I thought that Manchester was given a Mayor with additional spending money – Andy Burnham, I believe. What’s he done?
Over on Tees-side the Mayor there seems to be running a Free Port and investing in manufacturing!
What’s wrong with Manchester? Are they sitting down with their feet up?

Chris N
Chris N
1 year ago

I feel so isolated as a single parent conservative party member in likely the most socio economically run down neighbourhood in Manchester that im relocating to a more conservative city in the South. The lack of motivation to improve ones lot is incredible. I refuse to have my child grow up thinking this life attitude is acceptable.

Last edited 1 year ago by Chris N
Andy Moore
Andy Moore
1 year ago

The simple answer is no, they don’t need the Tories. Apart from London, the NW, you can also add the NE, receive more funding than any other region in England including the SE. What would having a few Tory MPs do for them. Burnham is clear going for more power, which is the next logical step.

Linda Hutchinson
Linda Hutchinson
1 year ago
Reply to  Andy Moore

The problem is that so many people only think of London when they think of the SE. I have heard many work collegues who relocated from the North to central southern England saying that they were unaware that there was any poverty in the South, they believed that everyone was sitting pretty here; food banks in the South was something that they could not conceive of.
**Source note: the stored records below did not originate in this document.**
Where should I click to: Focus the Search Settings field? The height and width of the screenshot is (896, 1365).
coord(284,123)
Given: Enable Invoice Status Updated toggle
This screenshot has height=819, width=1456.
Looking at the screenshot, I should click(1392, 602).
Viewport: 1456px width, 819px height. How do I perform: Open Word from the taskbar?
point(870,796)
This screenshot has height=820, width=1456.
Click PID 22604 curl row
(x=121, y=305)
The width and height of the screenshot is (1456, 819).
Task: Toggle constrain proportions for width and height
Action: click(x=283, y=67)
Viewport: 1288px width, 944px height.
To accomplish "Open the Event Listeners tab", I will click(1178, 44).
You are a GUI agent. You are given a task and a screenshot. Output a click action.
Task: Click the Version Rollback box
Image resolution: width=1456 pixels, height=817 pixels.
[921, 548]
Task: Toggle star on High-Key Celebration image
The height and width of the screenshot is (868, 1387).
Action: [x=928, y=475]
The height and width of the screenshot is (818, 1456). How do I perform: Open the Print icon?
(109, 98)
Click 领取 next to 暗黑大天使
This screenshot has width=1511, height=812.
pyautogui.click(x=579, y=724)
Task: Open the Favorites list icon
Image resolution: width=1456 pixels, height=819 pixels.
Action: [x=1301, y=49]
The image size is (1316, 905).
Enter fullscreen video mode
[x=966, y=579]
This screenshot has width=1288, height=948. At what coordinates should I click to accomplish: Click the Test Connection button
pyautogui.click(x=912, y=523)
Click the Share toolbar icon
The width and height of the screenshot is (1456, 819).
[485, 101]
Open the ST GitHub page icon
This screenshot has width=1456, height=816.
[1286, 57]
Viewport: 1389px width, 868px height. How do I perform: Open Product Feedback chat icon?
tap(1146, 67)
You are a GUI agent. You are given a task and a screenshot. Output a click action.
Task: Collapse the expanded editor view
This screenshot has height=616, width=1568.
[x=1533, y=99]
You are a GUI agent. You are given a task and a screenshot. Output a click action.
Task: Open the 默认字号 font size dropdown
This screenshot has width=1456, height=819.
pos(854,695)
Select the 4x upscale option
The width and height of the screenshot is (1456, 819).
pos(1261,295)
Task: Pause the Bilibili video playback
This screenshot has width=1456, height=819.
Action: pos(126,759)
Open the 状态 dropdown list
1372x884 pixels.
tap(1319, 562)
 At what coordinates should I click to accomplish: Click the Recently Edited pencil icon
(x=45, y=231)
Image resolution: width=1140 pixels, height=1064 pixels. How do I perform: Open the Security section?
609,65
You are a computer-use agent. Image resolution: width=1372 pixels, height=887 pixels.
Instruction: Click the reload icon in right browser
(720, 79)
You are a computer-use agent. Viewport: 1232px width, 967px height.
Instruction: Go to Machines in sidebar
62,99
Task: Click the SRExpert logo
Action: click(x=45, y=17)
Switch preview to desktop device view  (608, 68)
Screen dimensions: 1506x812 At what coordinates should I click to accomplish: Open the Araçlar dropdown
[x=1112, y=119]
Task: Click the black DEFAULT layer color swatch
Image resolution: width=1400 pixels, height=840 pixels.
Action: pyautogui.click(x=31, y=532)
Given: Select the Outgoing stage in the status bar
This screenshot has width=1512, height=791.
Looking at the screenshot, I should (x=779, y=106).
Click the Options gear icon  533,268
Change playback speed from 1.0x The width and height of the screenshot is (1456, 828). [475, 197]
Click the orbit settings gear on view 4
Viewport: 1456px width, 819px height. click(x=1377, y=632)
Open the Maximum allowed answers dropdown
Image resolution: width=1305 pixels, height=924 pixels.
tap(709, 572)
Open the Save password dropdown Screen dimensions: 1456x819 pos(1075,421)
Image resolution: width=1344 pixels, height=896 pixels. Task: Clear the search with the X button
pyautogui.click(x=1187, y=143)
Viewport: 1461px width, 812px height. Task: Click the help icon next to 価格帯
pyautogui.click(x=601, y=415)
Last edited 1 year ago by Linda Hutchinson
CHARLES STANHOPE
CHARLES STANHOPE
1 year ago

Deprivation in parts of London is also Dickensian,
as a stroll around Tower Hamlets will quickly reveal
The pampered parasites of Quislington are the exception not the rule.
Fortunately London is policed by, as we used to say “the finest Police Force money can buy”, so there is no cause for concern………..yet.

Richard Slack
Richard Slack
1 year ago

Islington has some of the highest levels of deprivation in the country

Tom Scott
Tom Scott
1 year ago
Reply to  Andy Moore

Do you have any evidence to support this?

Andy Moore
Andy Moore
1 year ago
Reply to  Tom Scott
Linda Hutchinson
Linda Hutchinson
1 year ago
Reply to  Andy Moore

Thanks for this link – very interesting.

Russell James
Russell James
1 year ago

The article doesn’t fit its headline. How is it Labour’s fault that consecutive Conservative governments have invested so little in the north? (And, from what they have been telling us, whoever wins this drawn-out leader contest will continue in the same vein.)

Dougie Undersub
Dougie Undersub
1 year ago
Reply to  Russell James

Conservative governments have invested huge amounts in the North. It’s just that as it’s in large part via public sector salaries it’s not very obvious.